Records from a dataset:
┄┄┄┄┄┄

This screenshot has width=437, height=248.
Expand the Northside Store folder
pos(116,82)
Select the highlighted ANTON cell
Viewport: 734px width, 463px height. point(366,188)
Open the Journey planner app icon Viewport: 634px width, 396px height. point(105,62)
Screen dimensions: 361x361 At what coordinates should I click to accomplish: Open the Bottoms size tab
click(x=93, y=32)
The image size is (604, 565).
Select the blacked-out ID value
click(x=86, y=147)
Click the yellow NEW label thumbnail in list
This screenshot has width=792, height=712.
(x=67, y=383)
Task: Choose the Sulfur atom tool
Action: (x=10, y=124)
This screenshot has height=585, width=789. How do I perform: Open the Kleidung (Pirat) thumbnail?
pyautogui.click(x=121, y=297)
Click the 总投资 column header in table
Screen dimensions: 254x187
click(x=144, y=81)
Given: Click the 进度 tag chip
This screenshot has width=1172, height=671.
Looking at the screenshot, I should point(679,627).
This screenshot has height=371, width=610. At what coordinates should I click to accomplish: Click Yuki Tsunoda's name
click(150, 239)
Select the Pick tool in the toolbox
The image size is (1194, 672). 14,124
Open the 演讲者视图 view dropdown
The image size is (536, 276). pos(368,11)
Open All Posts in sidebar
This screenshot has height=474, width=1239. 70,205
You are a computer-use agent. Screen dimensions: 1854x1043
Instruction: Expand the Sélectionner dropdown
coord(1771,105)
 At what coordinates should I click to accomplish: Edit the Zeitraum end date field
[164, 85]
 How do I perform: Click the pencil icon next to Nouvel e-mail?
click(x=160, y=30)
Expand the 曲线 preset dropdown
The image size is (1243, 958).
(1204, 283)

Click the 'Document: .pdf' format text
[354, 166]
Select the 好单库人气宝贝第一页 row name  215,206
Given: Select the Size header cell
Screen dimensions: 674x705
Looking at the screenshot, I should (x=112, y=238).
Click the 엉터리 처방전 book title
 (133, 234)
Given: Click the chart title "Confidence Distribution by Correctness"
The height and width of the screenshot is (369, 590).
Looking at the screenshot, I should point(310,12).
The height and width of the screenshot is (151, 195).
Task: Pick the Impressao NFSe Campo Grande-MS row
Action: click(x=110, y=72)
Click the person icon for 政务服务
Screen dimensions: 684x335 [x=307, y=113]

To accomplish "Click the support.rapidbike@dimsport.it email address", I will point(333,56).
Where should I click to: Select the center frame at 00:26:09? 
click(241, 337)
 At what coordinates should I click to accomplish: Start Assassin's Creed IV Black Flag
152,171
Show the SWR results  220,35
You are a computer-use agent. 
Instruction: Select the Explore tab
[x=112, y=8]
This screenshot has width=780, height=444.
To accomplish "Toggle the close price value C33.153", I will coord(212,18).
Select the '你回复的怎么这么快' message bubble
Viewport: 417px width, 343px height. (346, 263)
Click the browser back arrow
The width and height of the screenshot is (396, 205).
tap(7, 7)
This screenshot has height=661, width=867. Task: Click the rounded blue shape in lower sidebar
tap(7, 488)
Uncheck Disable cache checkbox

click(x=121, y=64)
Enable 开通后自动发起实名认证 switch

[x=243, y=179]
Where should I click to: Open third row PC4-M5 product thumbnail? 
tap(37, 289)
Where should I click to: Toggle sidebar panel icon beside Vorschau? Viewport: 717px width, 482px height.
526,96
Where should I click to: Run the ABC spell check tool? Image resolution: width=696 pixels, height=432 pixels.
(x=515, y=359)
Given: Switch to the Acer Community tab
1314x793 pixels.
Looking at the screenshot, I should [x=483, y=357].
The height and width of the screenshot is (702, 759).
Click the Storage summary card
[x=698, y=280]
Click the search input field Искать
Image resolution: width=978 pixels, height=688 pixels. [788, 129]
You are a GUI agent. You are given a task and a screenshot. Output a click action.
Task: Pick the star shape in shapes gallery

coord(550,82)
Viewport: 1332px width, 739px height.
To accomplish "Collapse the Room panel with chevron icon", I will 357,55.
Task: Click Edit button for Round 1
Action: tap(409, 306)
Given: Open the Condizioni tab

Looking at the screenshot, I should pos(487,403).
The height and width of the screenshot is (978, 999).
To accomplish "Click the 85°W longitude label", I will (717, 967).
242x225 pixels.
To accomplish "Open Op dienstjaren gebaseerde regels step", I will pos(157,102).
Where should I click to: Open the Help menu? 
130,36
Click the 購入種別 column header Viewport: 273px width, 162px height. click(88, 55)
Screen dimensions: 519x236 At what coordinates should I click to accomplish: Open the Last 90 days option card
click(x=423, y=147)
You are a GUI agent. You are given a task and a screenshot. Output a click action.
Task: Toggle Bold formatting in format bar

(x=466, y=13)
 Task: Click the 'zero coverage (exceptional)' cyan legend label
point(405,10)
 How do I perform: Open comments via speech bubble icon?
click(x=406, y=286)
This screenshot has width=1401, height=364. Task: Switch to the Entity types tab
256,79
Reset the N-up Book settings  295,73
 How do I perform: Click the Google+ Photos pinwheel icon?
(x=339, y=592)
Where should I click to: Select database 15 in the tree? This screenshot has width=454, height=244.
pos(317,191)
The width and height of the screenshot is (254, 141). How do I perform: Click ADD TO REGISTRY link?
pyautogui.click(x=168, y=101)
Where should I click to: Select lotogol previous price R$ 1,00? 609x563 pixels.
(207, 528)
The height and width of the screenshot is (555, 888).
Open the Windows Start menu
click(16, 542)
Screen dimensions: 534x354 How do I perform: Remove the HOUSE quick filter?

┄┄┄┄┄┄

> _YOUR INSTRUCTIONS_: Return each line above precisely as written.

> _SOLUTION TO THIS EXERCISE_:
This screenshot has width=437, height=248.
Expand the Northside Store folder
pos(116,82)
Select the highlighted ANTON cell
Viewport: 734px width, 463px height. point(366,188)
Open the Journey planner app icon Viewport: 634px width, 396px height. point(105,62)
Screen dimensions: 361x361 At what coordinates should I click to accomplish: Open the Bottoms size tab
click(x=93, y=32)
The image size is (604, 565).
Select the blacked-out ID value
click(x=86, y=147)
Click the yellow NEW label thumbnail in list
This screenshot has width=792, height=712.
(x=67, y=383)
Task: Choose the Sulfur atom tool
Action: (x=10, y=124)
This screenshot has height=585, width=789. How do I perform: Open the Kleidung (Pirat) thumbnail?
pyautogui.click(x=121, y=297)
Click the 总投资 column header in table
Screen dimensions: 254x187
click(x=144, y=81)
Given: Click the 进度 tag chip
This screenshot has width=1172, height=671.
Looking at the screenshot, I should point(679,627).
This screenshot has height=371, width=610. At what coordinates should I click to accomplish: Click Yuki Tsunoda's name
click(150, 239)
Select the Pick tool in the toolbox
The image size is (1194, 672). 14,124
Open the 演讲者视图 view dropdown
The image size is (536, 276). pos(368,11)
Open All Posts in sidebar
This screenshot has height=474, width=1239. 70,205
You are a computer-use agent. Screen dimensions: 1854x1043
Instruction: Expand the Sélectionner dropdown
coord(1771,105)
 At what coordinates should I click to accomplish: Edit the Zeitraum end date field
[164, 85]
 How do I perform: Click the pencil icon next to Nouvel e-mail?
click(x=160, y=30)
Expand the 曲线 preset dropdown
The image size is (1243, 958).
(1204, 283)

Click the 'Document: .pdf' format text
[354, 166]
Select the 好单库人气宝贝第一页 row name  215,206
Given: Select the Size header cell
Screen dimensions: 674x705
Looking at the screenshot, I should (x=112, y=238).
Click the 엉터리 처방전 book title
 (133, 234)
Given: Click the chart title "Confidence Distribution by Correctness"
The height and width of the screenshot is (369, 590).
Looking at the screenshot, I should point(310,12).
The height and width of the screenshot is (151, 195).
Task: Pick the Impressao NFSe Campo Grande-MS row
Action: click(x=110, y=72)
Click the person icon for 政务服务
Screen dimensions: 684x335 [x=307, y=113]

To accomplish "Click the support.rapidbike@dimsport.it email address", I will point(333,56).
Where should I click to: Select the center frame at 00:26:09? 
click(241, 337)
 At what coordinates should I click to accomplish: Start Assassin's Creed IV Black Flag
152,171
Show the SWR results  220,35
You are a computer-use agent. 
Instruction: Select the Explore tab
[x=112, y=8]
This screenshot has width=780, height=444.
To accomplish "Toggle the close price value C33.153", I will coord(212,18).
Select the '你回复的怎么这么快' message bubble
Viewport: 417px width, 343px height. (346, 263)
Click the browser back arrow
The width and height of the screenshot is (396, 205).
tap(7, 7)
This screenshot has height=661, width=867. Task: Click the rounded blue shape in lower sidebar
tap(7, 488)
Uncheck Disable cache checkbox

click(x=121, y=64)
Enable 开通后自动发起实名认证 switch

[x=243, y=179]
Where should I click to: Open third row PC4-M5 product thumbnail? 
tap(37, 289)
Where should I click to: Toggle sidebar panel icon beside Vorschau? Viewport: 717px width, 482px height.
526,96
Where should I click to: Run the ABC spell check tool? Image resolution: width=696 pixels, height=432 pixels.
(x=515, y=359)
Given: Switch to the Acer Community tab
1314x793 pixels.
Looking at the screenshot, I should [x=483, y=357].
The height and width of the screenshot is (702, 759).
Click the Storage summary card
[x=698, y=280]
Click the search input field Искать
Image resolution: width=978 pixels, height=688 pixels. [788, 129]
You are a GUI agent. You are given a task and a screenshot. Output a click action.
Task: Pick the star shape in shapes gallery

coord(550,82)
Viewport: 1332px width, 739px height.
To accomplish "Collapse the Room panel with chevron icon", I will 357,55.
Task: Click Edit button for Round 1
Action: tap(409, 306)
Given: Open the Condizioni tab

Looking at the screenshot, I should pos(487,403).
The height and width of the screenshot is (978, 999).
To accomplish "Click the 85°W longitude label", I will (717, 967).
242x225 pixels.
To accomplish "Open Op dienstjaren gebaseerde regels step", I will pos(157,102).
Where should I click to: Open the Help menu? 
130,36
Click the 購入種別 column header Viewport: 273px width, 162px height. click(88, 55)
Screen dimensions: 519x236 At what coordinates should I click to accomplish: Open the Last 90 days option card
click(x=423, y=147)
You are a GUI agent. You are given a task and a screenshot. Output a click action.
Task: Toggle Bold formatting in format bar

(x=466, y=13)
 Task: Click the 'zero coverage (exceptional)' cyan legend label
point(405,10)
 How do I perform: Open comments via speech bubble icon?
click(x=406, y=286)
This screenshot has width=1401, height=364. Task: Switch to the Entity types tab
256,79
Reset the N-up Book settings  295,73
 How do I perform: Click the Google+ Photos pinwheel icon?
(x=339, y=592)
Where should I click to: Select database 15 in the tree? This screenshot has width=454, height=244.
pos(317,191)
The width and height of the screenshot is (254, 141). How do I perform: Click ADD TO REGISTRY link?
pyautogui.click(x=168, y=101)
Where should I click to: Select lotogol previous price R$ 1,00? 609x563 pixels.
(207, 528)
The height and width of the screenshot is (555, 888).
Open the Windows Start menu
click(16, 542)
Screen dimensions: 534x354 How do I perform: Remove the HOUSE quick filter?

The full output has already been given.